Hacker News new | ask | show | jobs
by kordlessagain 1041 days ago
I've been evaluating running non-quantized models on a Google Cloud instance with various GPUs.

To run a `vllm` backed Llama 2 7b model[1], start a Debian 11 spot instance, with (1) Nvidia L4 and a g2-standard-8 w/100GB of SSD disk (ignoring the advice to use a Cuda installer image):

  sudo apt-get update -y
  sudo apt-get install build-essential -y
  sudo apt-get install linux-headers-$(uname -r) -y
  wget https://developer.download.nvidia.com/compute/cuda/11.8.0/local_installers/cuda_11.8.0_520.61.05_linux.run
  sudo sh cuda_11.8.0_520.61.05_linux.run # ~5 minutes, install defaults, type 'accept'/return
  sudo apt-get install python3-pip -y
  sudo pip install --upgrade huggingface_hub 
  
  # skip using token as git credential
  huggingface-cli login (for Meta model access paste token from HF[2])
  
  sudo pip install vllm # ~8 minutes
Then, edit the test code for a 7b Llama 2 model (paste into llama.py):

  from vllm import LLM
  llm = LLM(model="meta-llama/Llama-2-7b-hf")
  output = llm.generate("The capital of Brazil is called")
  print(output)
Spot price for this deployment is ~$225/month. The instance will eventually be terminated by Google, so plan accordingly.

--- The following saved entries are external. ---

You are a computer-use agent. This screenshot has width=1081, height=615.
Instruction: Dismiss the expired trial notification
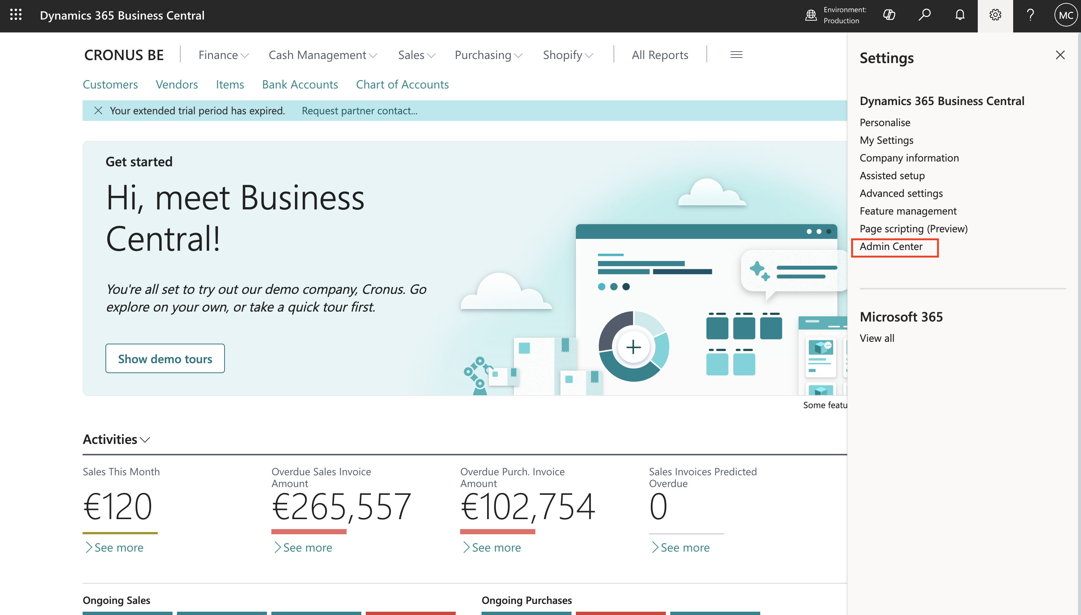pos(98,111)
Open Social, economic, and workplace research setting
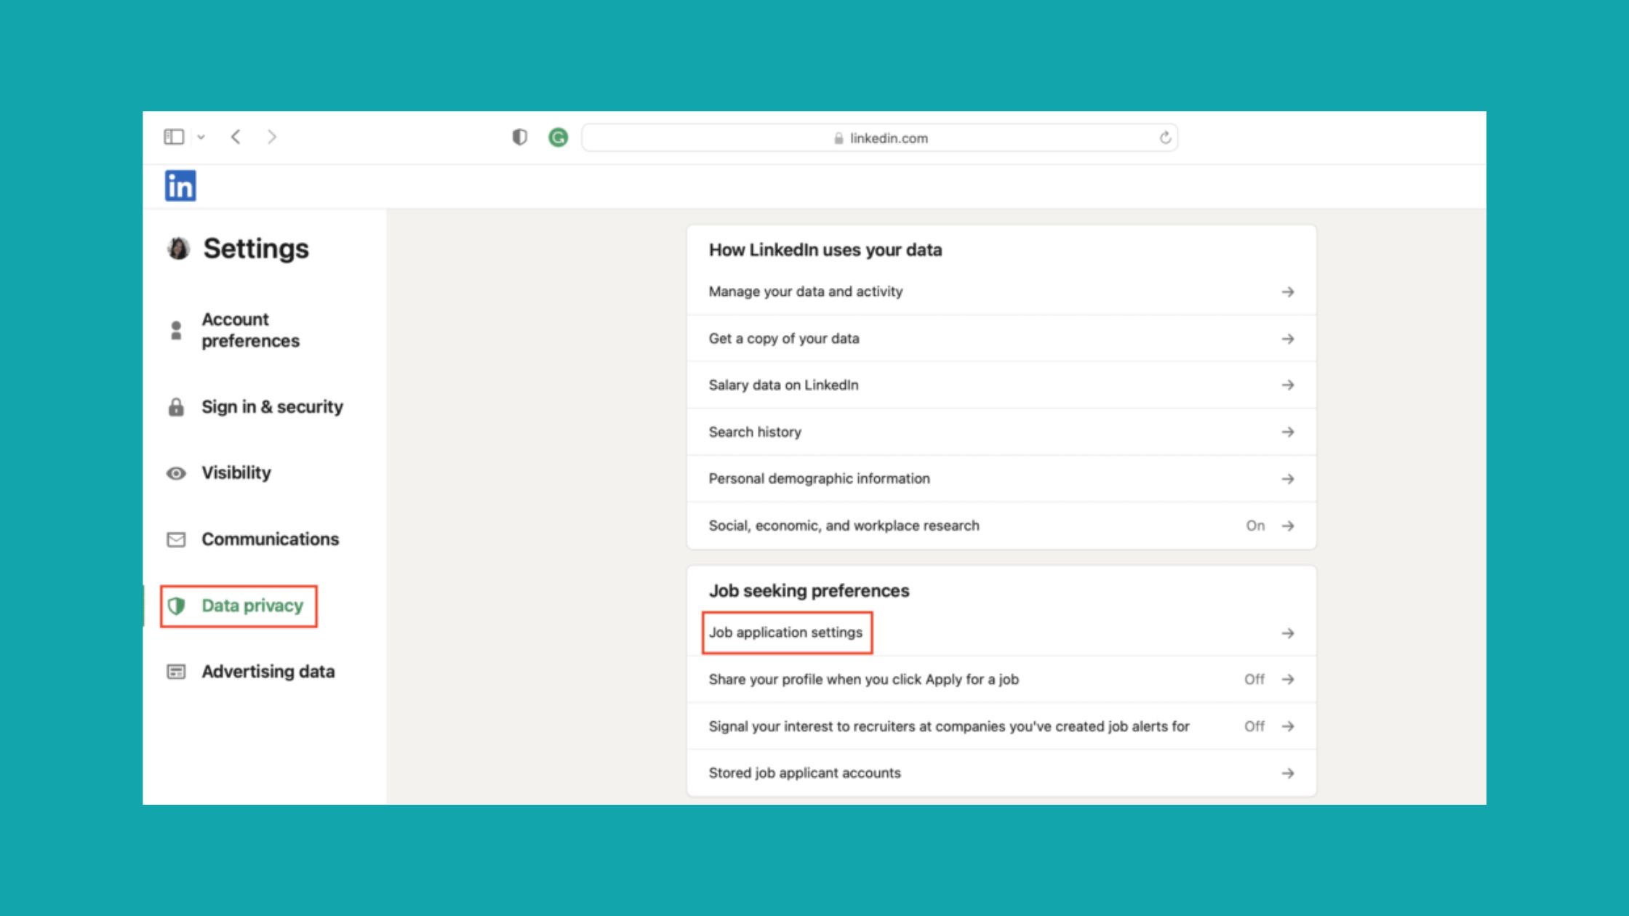The width and height of the screenshot is (1629, 916). tap(844, 526)

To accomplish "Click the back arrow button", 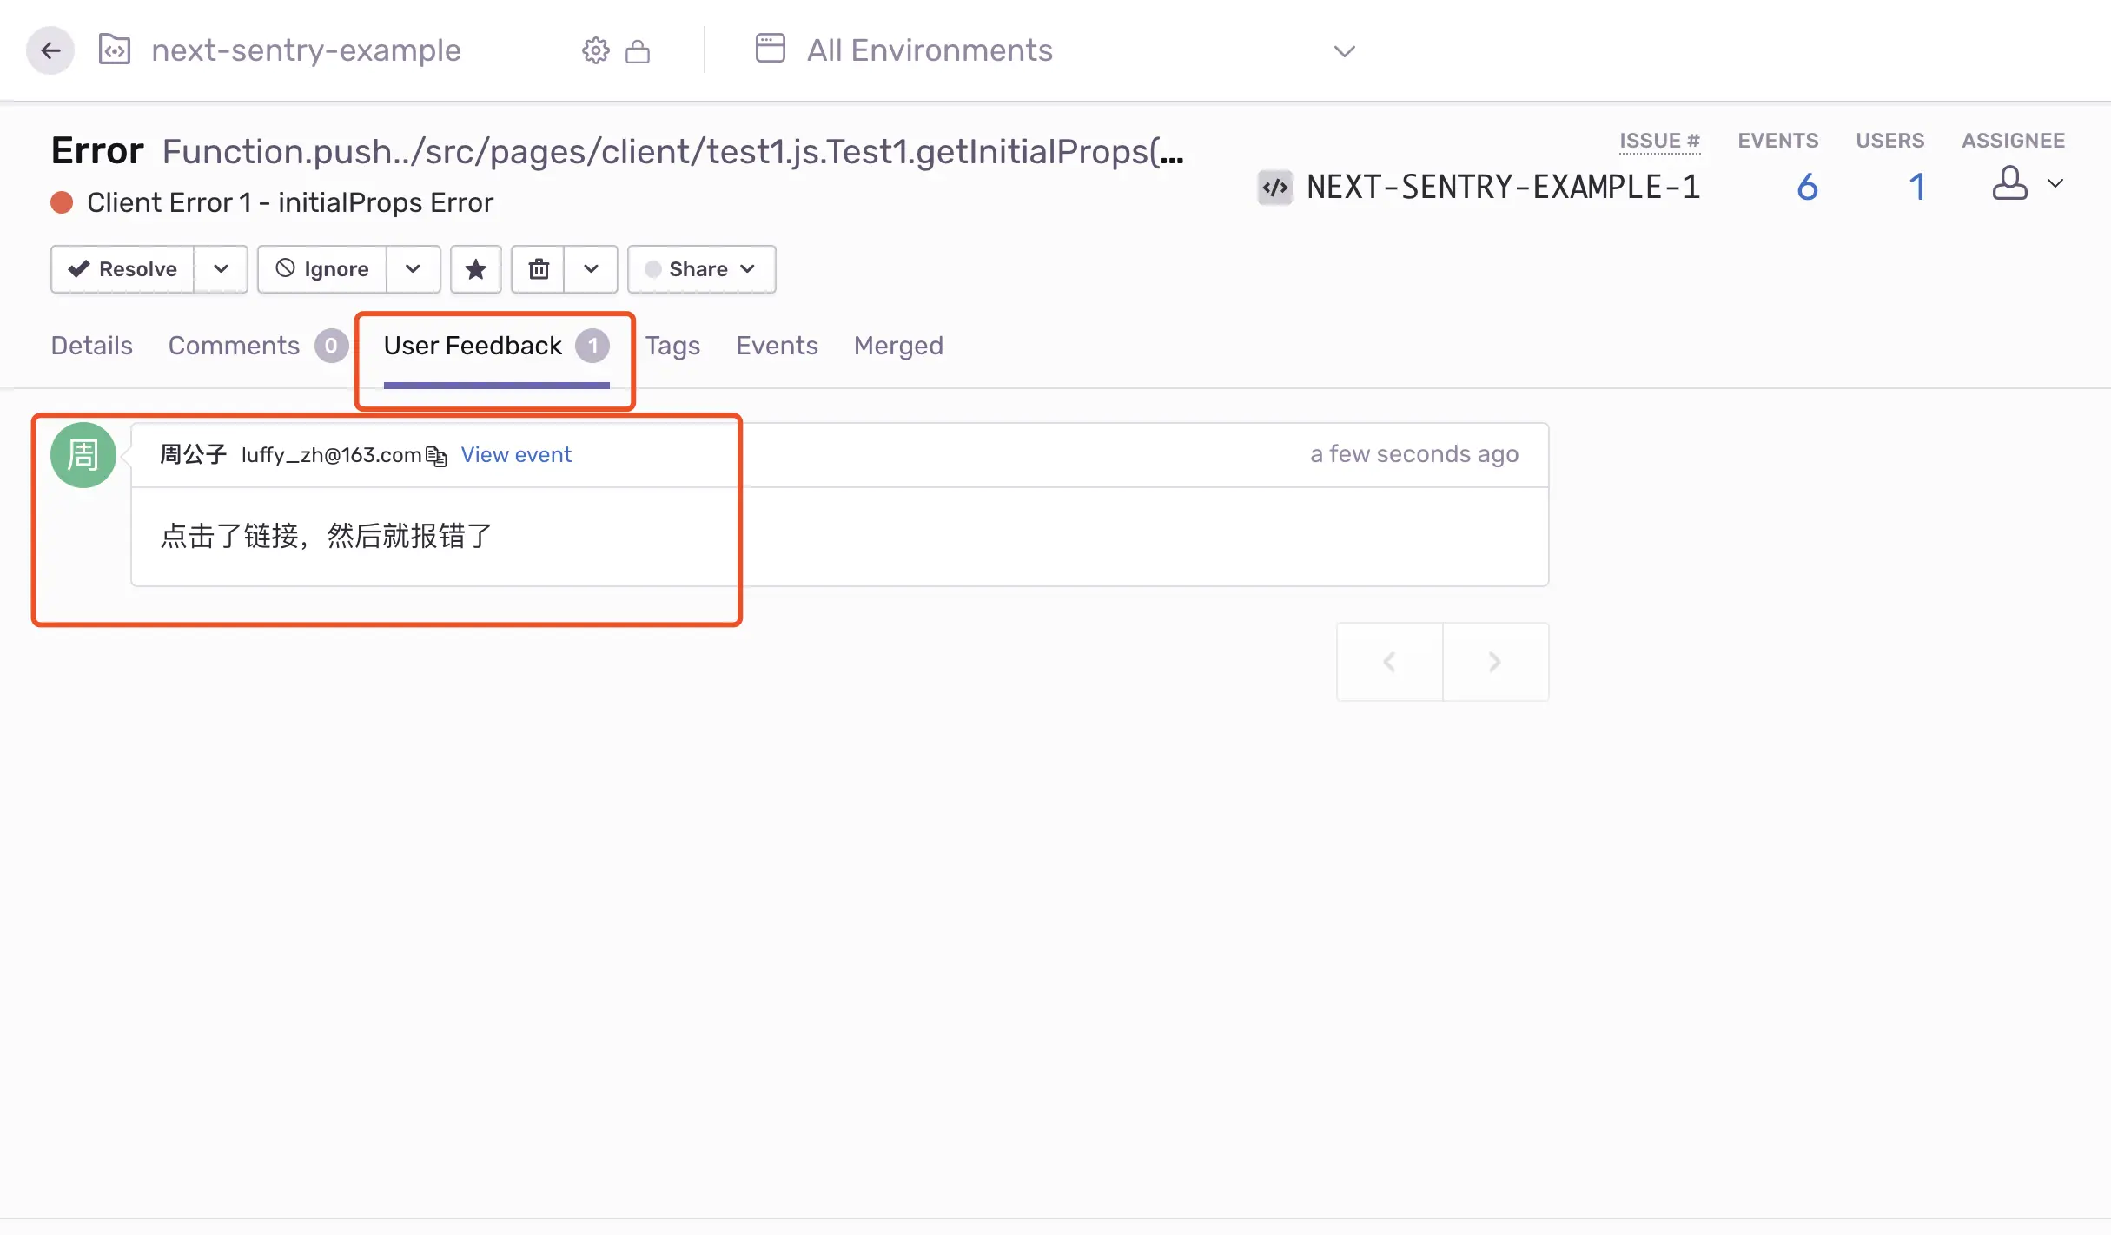I will pyautogui.click(x=50, y=50).
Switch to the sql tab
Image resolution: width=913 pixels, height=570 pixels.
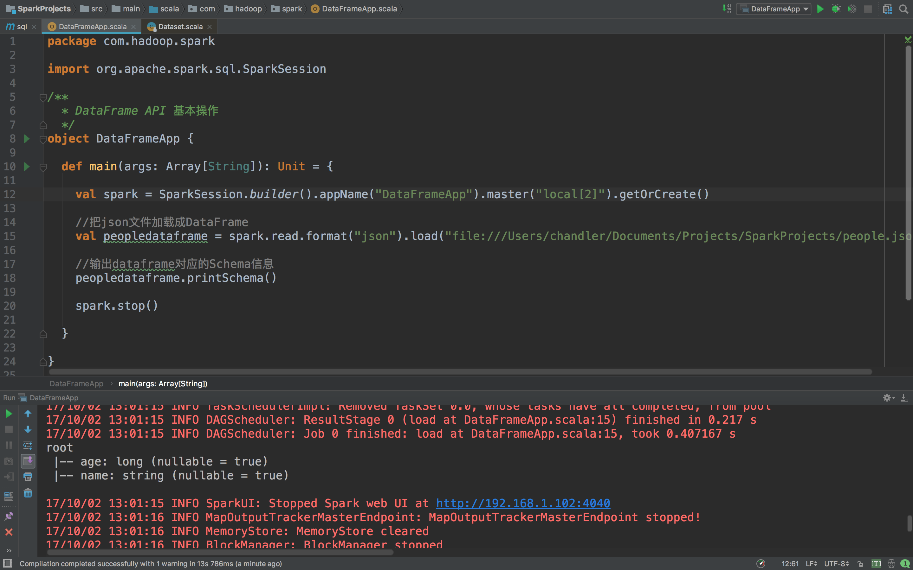(x=21, y=26)
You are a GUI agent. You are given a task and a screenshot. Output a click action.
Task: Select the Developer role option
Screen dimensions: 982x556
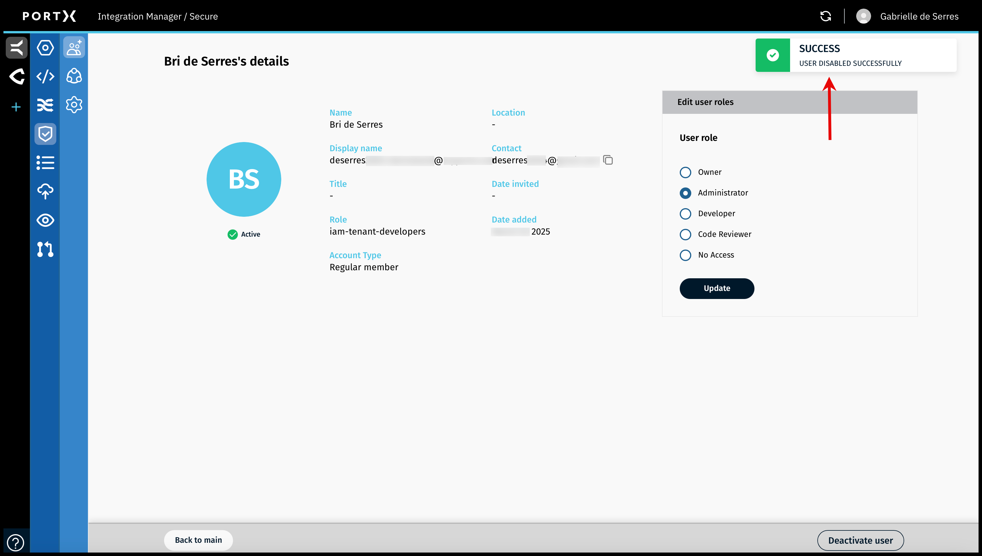685,213
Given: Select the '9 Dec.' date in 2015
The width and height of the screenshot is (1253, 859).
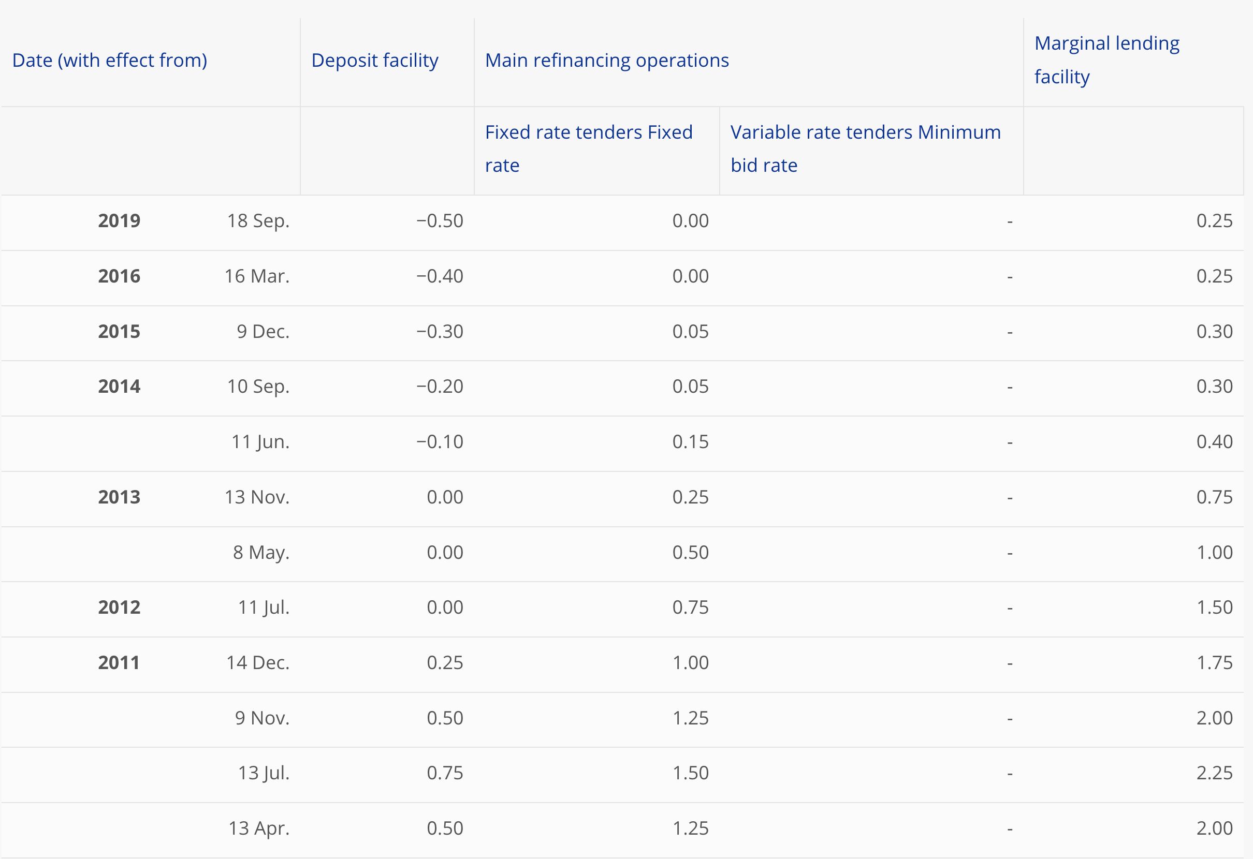Looking at the screenshot, I should click(x=263, y=331).
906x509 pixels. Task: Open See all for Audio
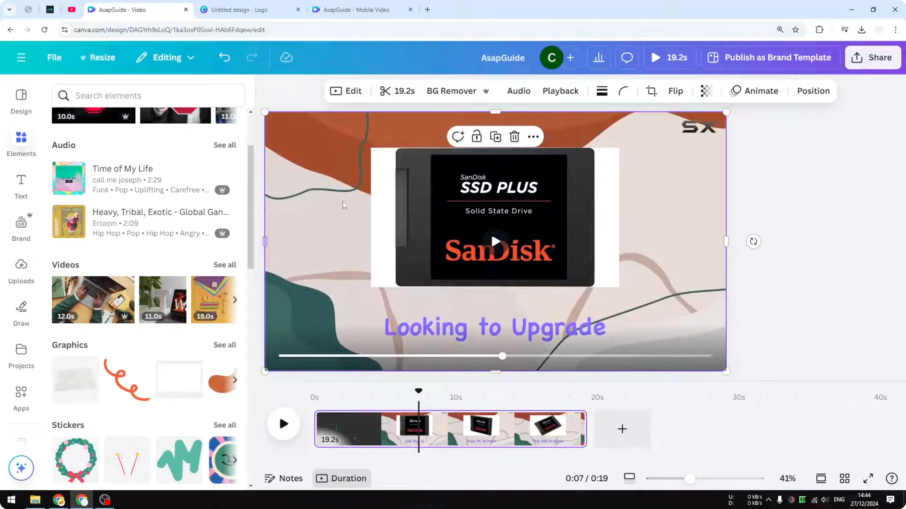pyautogui.click(x=224, y=145)
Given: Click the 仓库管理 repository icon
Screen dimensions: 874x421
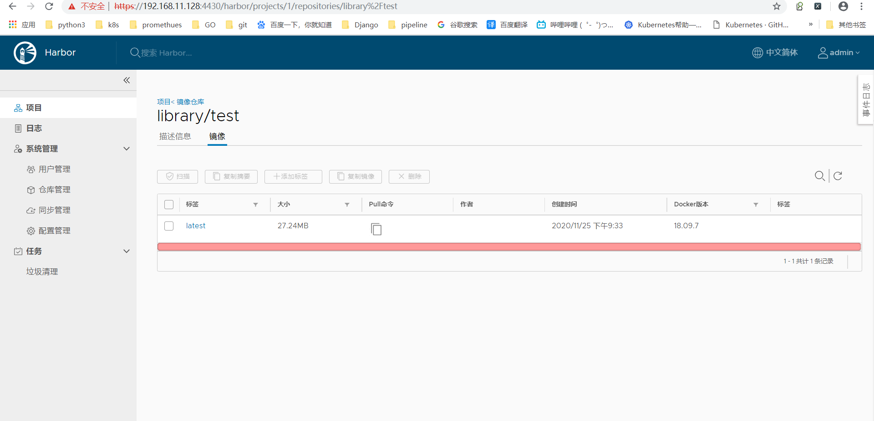Looking at the screenshot, I should click(x=31, y=190).
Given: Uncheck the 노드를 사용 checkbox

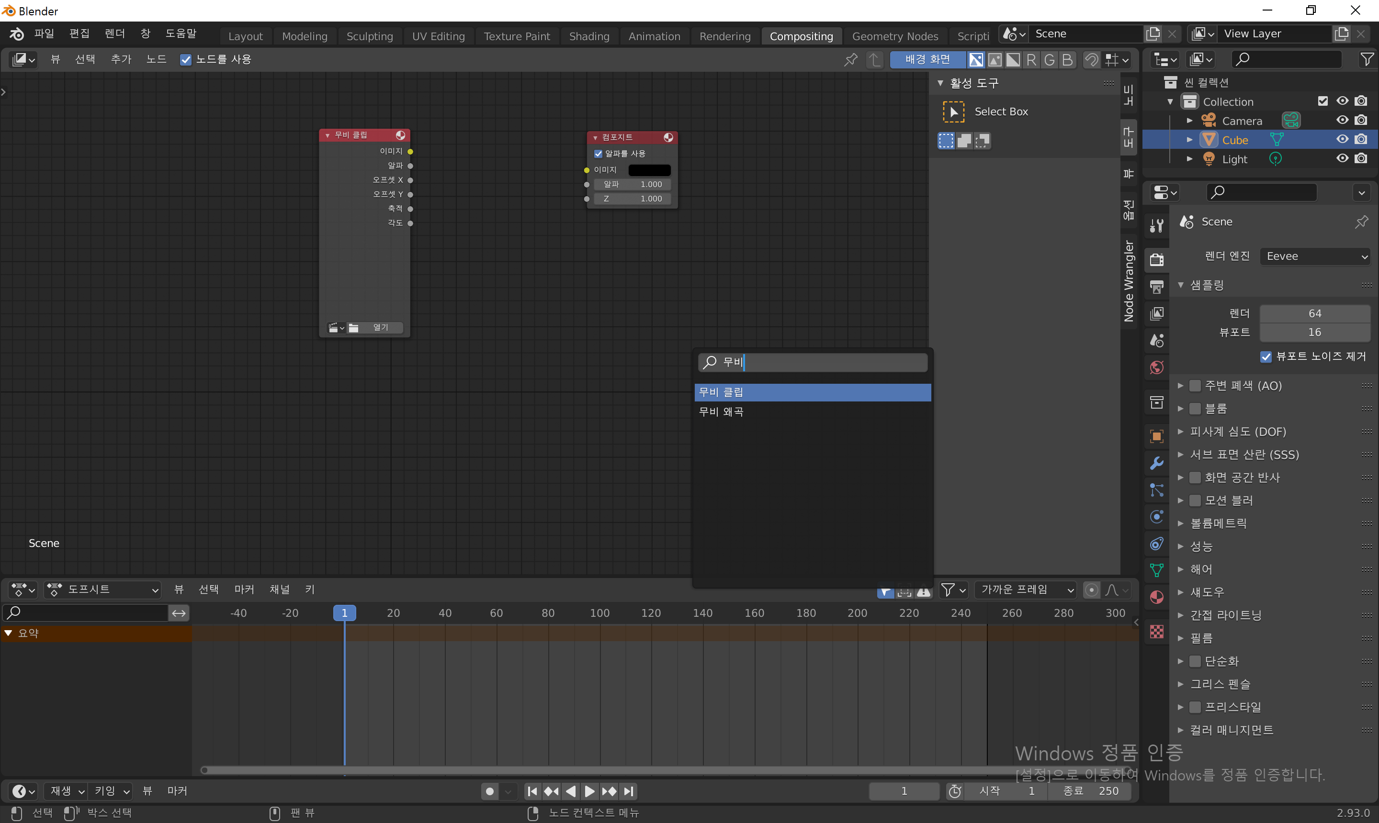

[1] https://vllm.readthedocs.io/en/latest/models/supported_model... [2] https://huggingface.co/settings/tokens

1 comments

This looks promising, after looking at Azure/AWS/GC/Linode GPU instances all day. When you say "eventually terminated", what magnitude of time are you referring to? Hours? Days? Weeks? Months? Years?
You can set it to a time, or expect to have the spot instance terminated after 24 hours. That said, Google will terminate instances as needed for the zone you deploy in, so your mileage will vary.